▶ [Problem statement] All of the entries below are to be retyped exactly.

▶ [Provided data]
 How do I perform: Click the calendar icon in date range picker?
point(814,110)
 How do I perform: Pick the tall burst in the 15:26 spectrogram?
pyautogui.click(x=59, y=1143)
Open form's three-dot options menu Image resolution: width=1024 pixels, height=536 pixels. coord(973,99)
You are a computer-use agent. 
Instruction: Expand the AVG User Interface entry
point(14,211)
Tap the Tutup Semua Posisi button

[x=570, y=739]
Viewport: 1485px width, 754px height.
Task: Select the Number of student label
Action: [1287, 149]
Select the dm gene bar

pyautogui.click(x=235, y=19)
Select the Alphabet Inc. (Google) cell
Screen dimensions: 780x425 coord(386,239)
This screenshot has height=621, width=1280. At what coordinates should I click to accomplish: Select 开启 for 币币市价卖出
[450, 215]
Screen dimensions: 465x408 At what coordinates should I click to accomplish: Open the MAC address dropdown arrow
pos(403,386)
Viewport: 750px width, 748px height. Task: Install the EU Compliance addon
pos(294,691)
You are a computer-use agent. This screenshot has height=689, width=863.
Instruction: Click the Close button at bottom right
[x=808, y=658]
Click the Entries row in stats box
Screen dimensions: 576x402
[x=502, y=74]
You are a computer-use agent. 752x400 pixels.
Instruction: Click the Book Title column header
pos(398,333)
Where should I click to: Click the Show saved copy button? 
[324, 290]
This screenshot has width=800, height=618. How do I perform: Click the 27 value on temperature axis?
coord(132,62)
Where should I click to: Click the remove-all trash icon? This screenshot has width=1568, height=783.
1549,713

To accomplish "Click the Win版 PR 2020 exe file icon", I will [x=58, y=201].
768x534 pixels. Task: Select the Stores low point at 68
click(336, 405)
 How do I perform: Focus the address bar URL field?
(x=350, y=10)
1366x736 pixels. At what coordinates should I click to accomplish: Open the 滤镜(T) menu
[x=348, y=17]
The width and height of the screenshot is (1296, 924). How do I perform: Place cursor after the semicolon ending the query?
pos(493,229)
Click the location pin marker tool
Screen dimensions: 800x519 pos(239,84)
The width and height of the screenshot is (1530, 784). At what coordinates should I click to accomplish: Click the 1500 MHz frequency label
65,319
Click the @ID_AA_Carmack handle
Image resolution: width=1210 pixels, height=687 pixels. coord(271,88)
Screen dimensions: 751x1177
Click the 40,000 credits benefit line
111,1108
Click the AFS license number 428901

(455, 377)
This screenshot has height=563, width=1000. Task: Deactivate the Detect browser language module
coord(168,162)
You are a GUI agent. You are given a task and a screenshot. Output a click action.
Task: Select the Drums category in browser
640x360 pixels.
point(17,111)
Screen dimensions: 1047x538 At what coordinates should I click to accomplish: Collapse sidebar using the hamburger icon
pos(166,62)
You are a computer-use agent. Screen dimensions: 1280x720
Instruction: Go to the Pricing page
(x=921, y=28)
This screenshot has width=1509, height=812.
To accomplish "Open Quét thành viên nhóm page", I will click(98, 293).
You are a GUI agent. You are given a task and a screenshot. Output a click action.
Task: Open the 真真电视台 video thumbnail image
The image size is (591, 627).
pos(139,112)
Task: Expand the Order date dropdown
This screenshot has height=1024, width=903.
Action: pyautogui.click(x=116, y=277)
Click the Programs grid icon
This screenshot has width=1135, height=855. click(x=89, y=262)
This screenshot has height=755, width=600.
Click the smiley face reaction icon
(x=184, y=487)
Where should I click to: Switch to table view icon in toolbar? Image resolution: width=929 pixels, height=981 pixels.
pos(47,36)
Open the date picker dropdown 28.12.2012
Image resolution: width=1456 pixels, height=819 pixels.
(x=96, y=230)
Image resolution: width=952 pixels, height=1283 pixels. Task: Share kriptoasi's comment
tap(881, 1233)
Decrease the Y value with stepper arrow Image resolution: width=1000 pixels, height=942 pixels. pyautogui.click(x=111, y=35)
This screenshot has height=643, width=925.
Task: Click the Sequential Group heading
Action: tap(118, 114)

▶ [Task result]
 How do I perform: Click the calendar icon in date range picker?
point(814,110)
 How do I perform: Pick the tall burst in the 15:26 spectrogram?
pyautogui.click(x=59, y=1143)
Open form's three-dot options menu Image resolution: width=1024 pixels, height=536 pixels. coord(973,99)
You are a computer-use agent. 
Instruction: Expand the AVG User Interface entry
point(14,211)
Tap the Tutup Semua Posisi button

[x=570, y=739]
Viewport: 1485px width, 754px height.
Task: Select the Number of student label
Action: [1287, 149]
Select the dm gene bar

pyautogui.click(x=235, y=19)
Select the Alphabet Inc. (Google) cell
Screen dimensions: 780x425 coord(386,239)
This screenshot has height=621, width=1280. At what coordinates should I click to accomplish: Select 开启 for 币币市价卖出
[450, 215]
Screen dimensions: 465x408 At what coordinates should I click to accomplish: Open the MAC address dropdown arrow
pos(403,386)
Viewport: 750px width, 748px height. Task: Install the EU Compliance addon
pos(294,691)
You are a computer-use agent. This screenshot has height=689, width=863.
Instruction: Click the Close button at bottom right
[x=808, y=658]
Click the Entries row in stats box
Screen dimensions: 576x402
[x=502, y=74]
You are a computer-use agent. 752x400 pixels.
Instruction: Click the Book Title column header
pos(398,333)
Where should I click to: Click the Show saved copy button? 
[324, 290]
This screenshot has width=800, height=618. How do I perform: Click the 27 value on temperature axis?
coord(132,62)
Where should I click to: Click the remove-all trash icon? This screenshot has width=1568, height=783.
1549,713

To accomplish "Click the Win版 PR 2020 exe file icon", I will [x=58, y=201].
768x534 pixels. Task: Select the Stores low point at 68
click(336, 405)
 How do I perform: Focus the address bar URL field?
(x=350, y=10)
1366x736 pixels. At what coordinates should I click to accomplish: Open the 滤镜(T) menu
[x=348, y=17]
The width and height of the screenshot is (1296, 924). How do I perform: Place cursor after the semicolon ending the query?
pos(493,229)
Click the location pin marker tool
Screen dimensions: 800x519 pos(239,84)
The width and height of the screenshot is (1530, 784). At what coordinates should I click to accomplish: Click the 1500 MHz frequency label
65,319
Click the @ID_AA_Carmack handle
Image resolution: width=1210 pixels, height=687 pixels. coord(271,88)
Screen dimensions: 751x1177
Click the 40,000 credits benefit line
111,1108
Click the AFS license number 428901

(455, 377)
This screenshot has height=563, width=1000. Task: Deactivate the Detect browser language module
coord(168,162)
You are a GUI agent. You are given a task and a screenshot. Output a click action.
Task: Select the Drums category in browser
640x360 pixels.
point(17,111)
Screen dimensions: 1047x538 At what coordinates should I click to accomplish: Collapse sidebar using the hamburger icon
pos(166,62)
You are a computer-use agent. Screen dimensions: 1280x720
Instruction: Go to the Pricing page
(x=921, y=28)
This screenshot has width=1509, height=812.
To accomplish "Open Quét thành viên nhóm page", I will click(98, 293).
You are a GUI agent. You are given a task and a screenshot. Output a click action.
Task: Open the 真真电视台 video thumbnail image
The image size is (591, 627).
pos(139,112)
Task: Expand the Order date dropdown
This screenshot has height=1024, width=903.
Action: pyautogui.click(x=116, y=277)
Click the Programs grid icon
This screenshot has width=1135, height=855. click(x=89, y=262)
This screenshot has height=755, width=600.
Click the smiley face reaction icon
(x=184, y=487)
Where should I click to: Switch to table view icon in toolbar? Image resolution: width=929 pixels, height=981 pixels.
pos(47,36)
Open the date picker dropdown 28.12.2012
Image resolution: width=1456 pixels, height=819 pixels.
(x=96, y=230)
Image resolution: width=952 pixels, height=1283 pixels. Task: Share kriptoasi's comment
tap(881, 1233)
Decrease the Y value with stepper arrow Image resolution: width=1000 pixels, height=942 pixels. pyautogui.click(x=111, y=35)
This screenshot has height=643, width=925.
Task: Click the Sequential Group heading
Action: tap(118, 114)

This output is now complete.